Die Theorie Von Allem, la trama
1962. Johannes Leinert, insieme al suo consulente di dottorato, si reca a un congresso di fisica sulle Alpi svizzere, dove uno scienziato iraniano dovrebbe rivelare una “teoria rivoluzionaria della meccanica quantistica”. Ma quando i fisici arrivano all’hotel a cinque stelle, l’ospite iraniano non si trova da nessuna parte. In assenza di una nuova teoria da discutere, la comunità dei fisici si rivolge pazientemente allo sci. Johannes, invece, rimane in albergo per lavorare alla sua tesi di dottorato, ma presto si distrae, sviluppando una particolare attrazione per Karin, una giovane pianista jazz. Qualcosa in lei sembra strano, sfuggente. Sembra che lei sappia delle cose su di lui, cose che lui pensava di conoscere soltanto. Quando una mattina uno dei fisici tedeschi viene trovato morto, due ispettori arrivano sulla scena, indagando su un caso di omicidio. Mentre nel cielo appaiono formazioni nuvolose sempre più bizzarre, il pianista scompare senza lasciare traccia e Johannes si ritrova trascinato in una sinistra storia di falsi ricordi, incubi reali, amori impossibili e un oscuro, ruggente mistero nascosto sotto la montagna.

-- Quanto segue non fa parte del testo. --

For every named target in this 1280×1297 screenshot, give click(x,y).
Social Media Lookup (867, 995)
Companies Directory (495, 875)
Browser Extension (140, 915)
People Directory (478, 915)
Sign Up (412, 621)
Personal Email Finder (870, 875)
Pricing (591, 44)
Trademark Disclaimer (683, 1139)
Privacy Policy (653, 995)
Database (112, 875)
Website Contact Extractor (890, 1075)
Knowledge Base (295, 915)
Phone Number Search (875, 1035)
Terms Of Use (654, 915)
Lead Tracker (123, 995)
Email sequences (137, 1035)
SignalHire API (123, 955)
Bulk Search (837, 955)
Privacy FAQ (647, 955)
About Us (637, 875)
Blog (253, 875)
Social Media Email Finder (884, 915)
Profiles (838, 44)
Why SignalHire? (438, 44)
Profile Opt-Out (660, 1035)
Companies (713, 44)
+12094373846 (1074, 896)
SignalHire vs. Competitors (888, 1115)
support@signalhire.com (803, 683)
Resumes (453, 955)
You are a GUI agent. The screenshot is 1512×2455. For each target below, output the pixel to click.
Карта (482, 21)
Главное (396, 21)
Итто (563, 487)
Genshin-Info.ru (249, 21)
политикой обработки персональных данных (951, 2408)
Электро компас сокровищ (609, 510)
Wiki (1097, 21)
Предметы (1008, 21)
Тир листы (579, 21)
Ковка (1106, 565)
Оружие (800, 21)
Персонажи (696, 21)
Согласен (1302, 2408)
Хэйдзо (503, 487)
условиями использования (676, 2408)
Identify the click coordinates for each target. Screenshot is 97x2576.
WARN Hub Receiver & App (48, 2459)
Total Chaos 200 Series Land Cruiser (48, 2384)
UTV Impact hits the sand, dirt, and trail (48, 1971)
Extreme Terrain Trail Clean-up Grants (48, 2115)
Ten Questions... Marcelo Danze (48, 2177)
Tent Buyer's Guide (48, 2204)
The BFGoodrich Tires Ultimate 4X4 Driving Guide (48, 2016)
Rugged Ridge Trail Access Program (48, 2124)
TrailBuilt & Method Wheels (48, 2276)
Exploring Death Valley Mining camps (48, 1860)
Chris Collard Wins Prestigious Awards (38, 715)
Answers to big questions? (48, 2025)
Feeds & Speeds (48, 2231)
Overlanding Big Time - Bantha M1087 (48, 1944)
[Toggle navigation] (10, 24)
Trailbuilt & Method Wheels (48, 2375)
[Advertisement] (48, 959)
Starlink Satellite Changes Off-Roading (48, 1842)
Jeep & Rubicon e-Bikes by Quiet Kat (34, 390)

Una teoria di bianchi e neri
Timm Kröger, che è stato per anni direttore della fotografia, usa la fotografia come veicolo principale per la costruzione di un’atmosfera immersiva e avvolgente, consacrata da un bianco e nero d’impostazione estremamente classica. Dal punto di vista visivo e d’immaginario, il film ha un’impronta precisa e sicura, che convince senza sovrastare la narrazione, almeno in una prima parte.
Come la tesi di Johannes, incentrata sulla probabilità e un’idea venutagli in sogno, Die Theorie Von Allem ci catapulta in un racconto di doppi, punti di vista differenti, orbite sconosciute, intrecciando la declinazione di sci-fi che un fortunatissimo prodotto televisivo sempre tedesco, Dark, ha portato in auge, alla cospirazione e all’impianto da noir classico. Purtroppo, la sua struttura sfilacciata e lacunosa, tanto quanto la tesi di Johannes – idea di partenza più che brillante – fatica a tenere alta l’attenzione dello spettatore, sempre più confuso sul ruolo che i personaggi giocano nella storia.
Timm Kröger assicura alla trama una notevole direzione degli attori, che riescono quasi sempre a rimanere dei punti di riferimento per gli spettatori, anche quando il tessuto narrativo inizia a vacillare. Jan Bülow e Olivia Ross, in particolare, convincono in una dinamica amorosa alla Vertigo, che ci fa dubitare di ogni immagine e parole pronunciate da questa famme fatale, una pianista jazz, che potrebbe saperne molto più di lui di fisica. La loro storia d’amore sopravvive all’ipertrofia semantica del film, che sta sempre su un gradino più in alto dello spettatore, sul cucuzzolo delle montagne svizzere, mentre rimaniamo intrappolati nelle grotte sotteranee dove spazio e tempo divergono.